I’d also add a nodePath.setDepthOffset method. People can easily use that for creating decals like bullet holes.

I’m also planning to add support for point lights in the future, and transparent+colored shadows (e.g. if light shines through a stained-glass window).
David, what do you think the best way to implement the point lights thing would be? Would non-linear lenses like FisheyeLens be useful? If not, would I create a CubeMapCamera class (where PointLight will inherit from) that simply wraps around six cameras?

The depth-offset additions seem like fine, useful features.

I don’t think a FisheyeLens will be useful here, since you’re talking about using the hardware to render six different images for a point light, right? The FisheyeLens doesn’t have much to do with that implementation detail.

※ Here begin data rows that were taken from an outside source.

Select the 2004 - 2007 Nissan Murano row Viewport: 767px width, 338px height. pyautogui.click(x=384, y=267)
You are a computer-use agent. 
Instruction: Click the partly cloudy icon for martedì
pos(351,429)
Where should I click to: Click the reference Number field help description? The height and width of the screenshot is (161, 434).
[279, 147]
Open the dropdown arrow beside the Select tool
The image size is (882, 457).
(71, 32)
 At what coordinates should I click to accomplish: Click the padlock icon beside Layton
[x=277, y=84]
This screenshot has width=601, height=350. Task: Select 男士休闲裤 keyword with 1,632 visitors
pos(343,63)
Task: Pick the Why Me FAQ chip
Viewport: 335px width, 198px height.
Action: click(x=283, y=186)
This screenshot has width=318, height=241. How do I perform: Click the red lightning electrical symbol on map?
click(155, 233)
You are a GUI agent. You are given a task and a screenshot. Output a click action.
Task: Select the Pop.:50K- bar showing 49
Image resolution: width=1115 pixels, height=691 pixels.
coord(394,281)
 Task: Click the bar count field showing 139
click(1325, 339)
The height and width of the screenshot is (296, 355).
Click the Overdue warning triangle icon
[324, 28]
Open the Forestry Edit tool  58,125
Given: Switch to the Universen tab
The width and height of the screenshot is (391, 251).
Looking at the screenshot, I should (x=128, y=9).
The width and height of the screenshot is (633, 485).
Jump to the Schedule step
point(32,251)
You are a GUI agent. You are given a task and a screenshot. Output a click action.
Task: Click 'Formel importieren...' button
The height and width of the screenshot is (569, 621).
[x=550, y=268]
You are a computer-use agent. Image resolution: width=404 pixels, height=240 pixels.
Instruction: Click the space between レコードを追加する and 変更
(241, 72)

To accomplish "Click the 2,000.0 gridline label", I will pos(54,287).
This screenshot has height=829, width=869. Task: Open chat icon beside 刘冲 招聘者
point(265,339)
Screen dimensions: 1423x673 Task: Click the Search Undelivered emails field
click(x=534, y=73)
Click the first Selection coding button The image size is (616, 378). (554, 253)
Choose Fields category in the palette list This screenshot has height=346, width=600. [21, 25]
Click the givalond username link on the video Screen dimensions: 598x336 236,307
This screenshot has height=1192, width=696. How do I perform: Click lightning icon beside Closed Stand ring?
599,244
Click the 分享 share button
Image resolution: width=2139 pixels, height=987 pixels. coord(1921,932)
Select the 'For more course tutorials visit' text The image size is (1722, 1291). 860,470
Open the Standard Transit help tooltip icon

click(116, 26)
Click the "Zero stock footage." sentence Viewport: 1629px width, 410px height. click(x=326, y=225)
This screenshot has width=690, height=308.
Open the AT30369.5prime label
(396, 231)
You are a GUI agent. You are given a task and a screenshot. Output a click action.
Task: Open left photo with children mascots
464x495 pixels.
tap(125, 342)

I’m not sure how a CubemapCamera class would work, though. Right now, we implement a cubemap camera by actually taking six different Camera nodes and parenting them to a common node. Should we create a new concept of a Cubemap camera that contains six cameras embedded within one node? Or maybe, just one Camera object with six different lenses facing in different directions? (With the recent code, a Camera can now contain multiple lenses; and each lens can be aimed differently.)

However, either of these approaches does cause problems in the cull traverser, which is designed along the assumption that any one Camera object requires only one cull pass to accumulate its visible geometry, no matter how many times the Camera appears within the frame. This is a very useful optimization, particularly for multipass and stereo effects; but the six different cameras of a cubemap view will each require their own cull traversal (because they are looking in completely different directions).